§ **Aim of the task**: Hand back every line from the beginning of the data below through the line containing "Given: Click the Steam verified badge", word for word and free of pictures.

Collected data entries:

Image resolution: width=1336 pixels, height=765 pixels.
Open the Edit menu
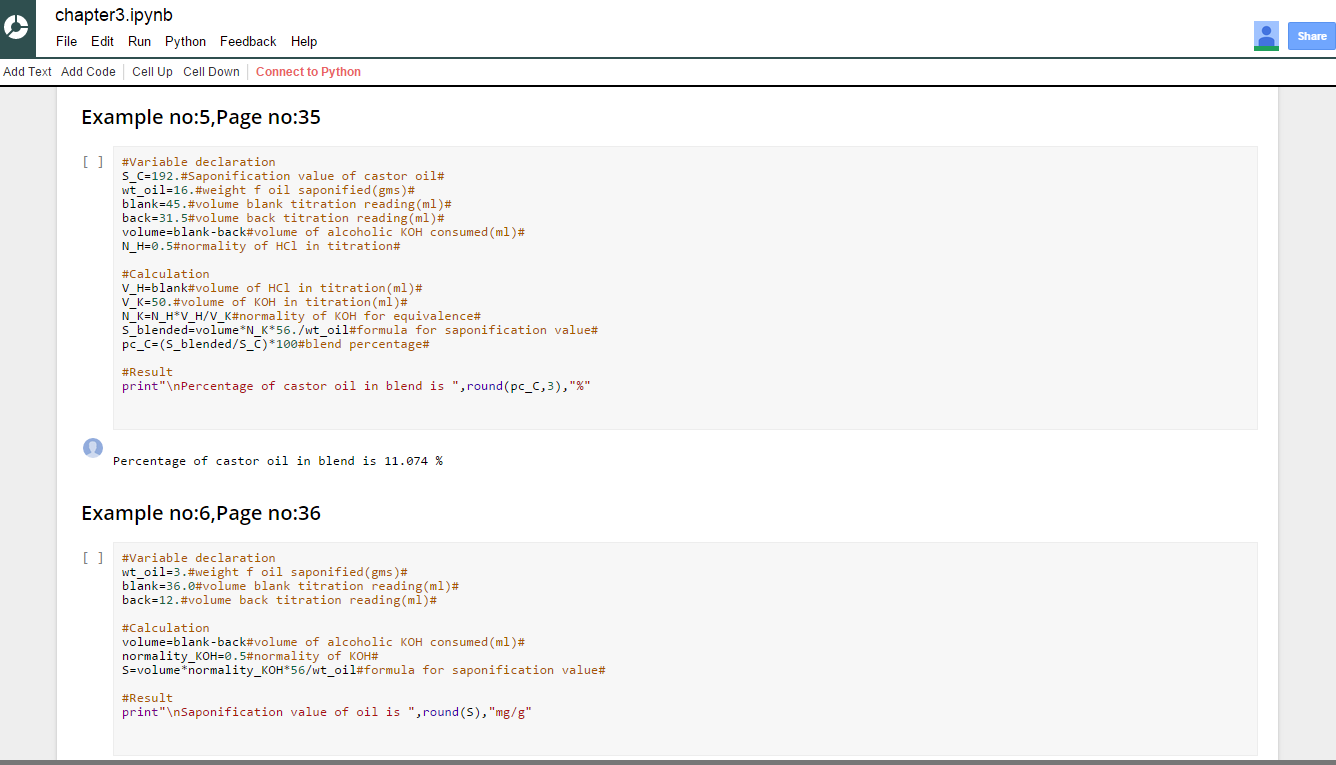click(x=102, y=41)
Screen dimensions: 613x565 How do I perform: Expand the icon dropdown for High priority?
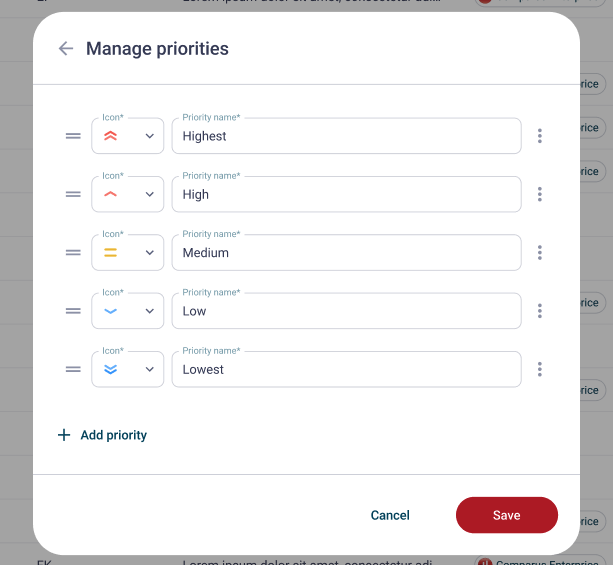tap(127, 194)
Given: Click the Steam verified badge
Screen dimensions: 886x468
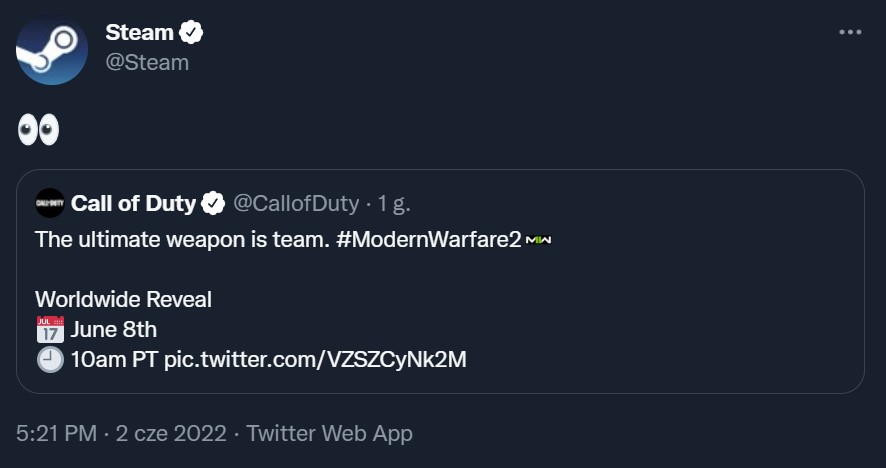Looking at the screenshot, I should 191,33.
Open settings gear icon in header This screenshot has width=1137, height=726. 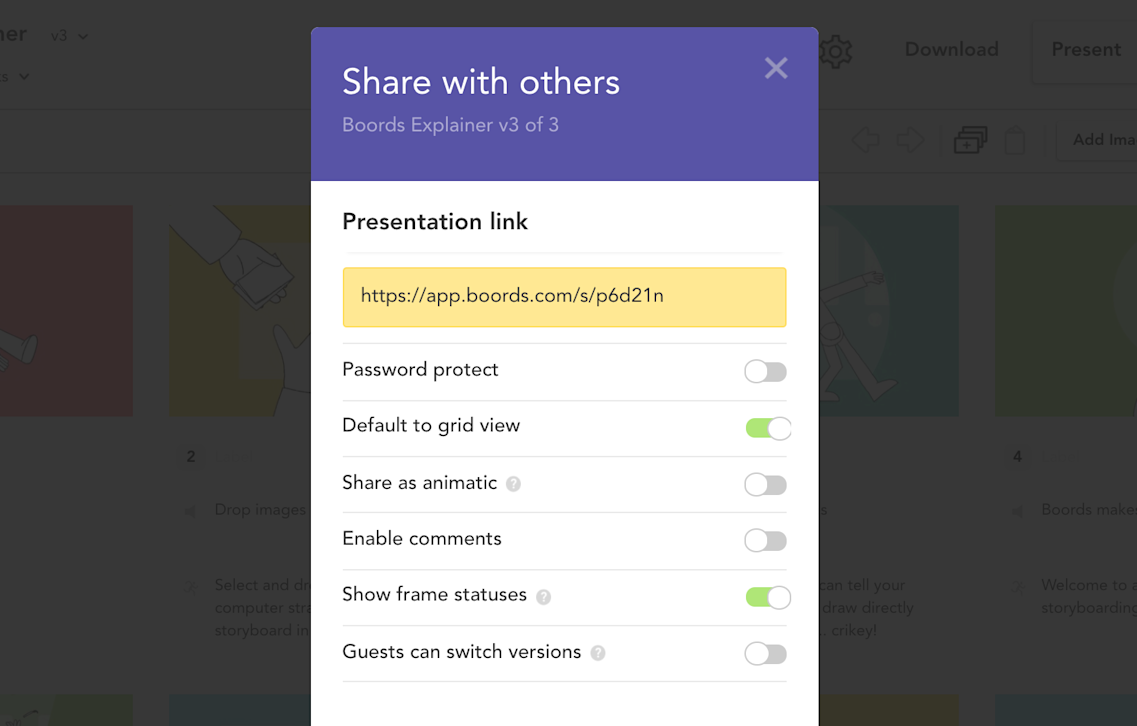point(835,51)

§ **Answer box**:
Image resolution: width=1336 pixels, height=765 pixels.
Open the Edit menu
click(x=102, y=41)
Screen dimensions: 613x565 How do I perform: Expand the icon dropdown for High priority?
tap(127, 194)
Given: Click the Steam verified badge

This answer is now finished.